▶ Problem to solve
The entries below should be transcribed exactly, every one of them.

▶ Exercise materials
..............................

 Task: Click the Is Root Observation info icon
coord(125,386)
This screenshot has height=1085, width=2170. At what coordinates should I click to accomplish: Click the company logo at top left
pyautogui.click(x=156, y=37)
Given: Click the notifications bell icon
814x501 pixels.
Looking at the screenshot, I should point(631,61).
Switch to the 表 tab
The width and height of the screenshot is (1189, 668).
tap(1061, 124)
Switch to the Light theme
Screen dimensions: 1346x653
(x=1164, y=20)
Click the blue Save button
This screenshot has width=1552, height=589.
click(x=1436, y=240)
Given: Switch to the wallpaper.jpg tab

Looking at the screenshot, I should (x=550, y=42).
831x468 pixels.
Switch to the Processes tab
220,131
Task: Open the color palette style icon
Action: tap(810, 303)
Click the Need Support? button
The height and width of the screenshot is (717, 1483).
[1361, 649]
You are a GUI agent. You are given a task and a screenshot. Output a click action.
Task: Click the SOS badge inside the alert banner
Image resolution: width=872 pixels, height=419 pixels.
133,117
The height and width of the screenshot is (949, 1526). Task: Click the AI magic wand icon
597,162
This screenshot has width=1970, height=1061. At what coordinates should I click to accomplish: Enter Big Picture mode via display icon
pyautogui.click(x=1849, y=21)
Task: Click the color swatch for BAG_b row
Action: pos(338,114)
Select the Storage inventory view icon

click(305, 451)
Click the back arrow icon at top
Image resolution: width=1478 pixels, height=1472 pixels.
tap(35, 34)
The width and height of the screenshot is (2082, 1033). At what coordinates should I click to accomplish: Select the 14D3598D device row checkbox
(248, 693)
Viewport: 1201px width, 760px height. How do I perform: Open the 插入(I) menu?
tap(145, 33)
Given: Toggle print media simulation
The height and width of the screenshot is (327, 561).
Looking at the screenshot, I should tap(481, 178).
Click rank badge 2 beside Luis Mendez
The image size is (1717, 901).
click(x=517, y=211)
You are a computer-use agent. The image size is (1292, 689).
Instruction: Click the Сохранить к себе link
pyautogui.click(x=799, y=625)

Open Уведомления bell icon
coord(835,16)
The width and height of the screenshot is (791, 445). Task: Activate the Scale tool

..............................

▶ Answer space
 Task: Click the Is Root Observation info icon
coord(125,386)
This screenshot has height=1085, width=2170. At what coordinates should I click to accomplish: Click the company logo at top left
pyautogui.click(x=156, y=37)
Given: Click the notifications bell icon
814x501 pixels.
Looking at the screenshot, I should point(631,61).
Switch to the 表 tab
The width and height of the screenshot is (1189, 668).
tap(1061, 124)
Switch to the Light theme
Screen dimensions: 1346x653
(x=1164, y=20)
Click the blue Save button
This screenshot has width=1552, height=589.
click(x=1436, y=240)
Given: Switch to the wallpaper.jpg tab

Looking at the screenshot, I should (x=550, y=42).
831x468 pixels.
Switch to the Processes tab
220,131
Task: Open the color palette style icon
Action: tap(810, 303)
Click the Need Support? button
The height and width of the screenshot is (717, 1483).
[1361, 649]
You are a GUI agent. You are given a task and a screenshot. Output a click action.
Task: Click the SOS badge inside the alert banner
Image resolution: width=872 pixels, height=419 pixels.
133,117
The height and width of the screenshot is (949, 1526). Task: Click the AI magic wand icon
597,162
This screenshot has width=1970, height=1061. At what coordinates should I click to accomplish: Enter Big Picture mode via display icon
pyautogui.click(x=1849, y=21)
Task: Click the color swatch for BAG_b row
Action: pos(338,114)
Select the Storage inventory view icon

click(305, 451)
Click the back arrow icon at top
Image resolution: width=1478 pixels, height=1472 pixels.
tap(35, 34)
The width and height of the screenshot is (2082, 1033). At what coordinates should I click to accomplish: Select the 14D3598D device row checkbox
(248, 693)
Viewport: 1201px width, 760px height. How do I perform: Open the 插入(I) menu?
tap(145, 33)
Given: Toggle print media simulation
The height and width of the screenshot is (327, 561).
Looking at the screenshot, I should tap(481, 178).
Click rank badge 2 beside Luis Mendez
The image size is (1717, 901).
click(x=517, y=211)
You are a computer-use agent. The image size is (1292, 689).
Instruction: Click the Сохранить к себе link
pyautogui.click(x=799, y=625)

Open Уведомления bell icon
coord(835,16)
The width and height of the screenshot is (791, 445). Task: Activate the Scale tool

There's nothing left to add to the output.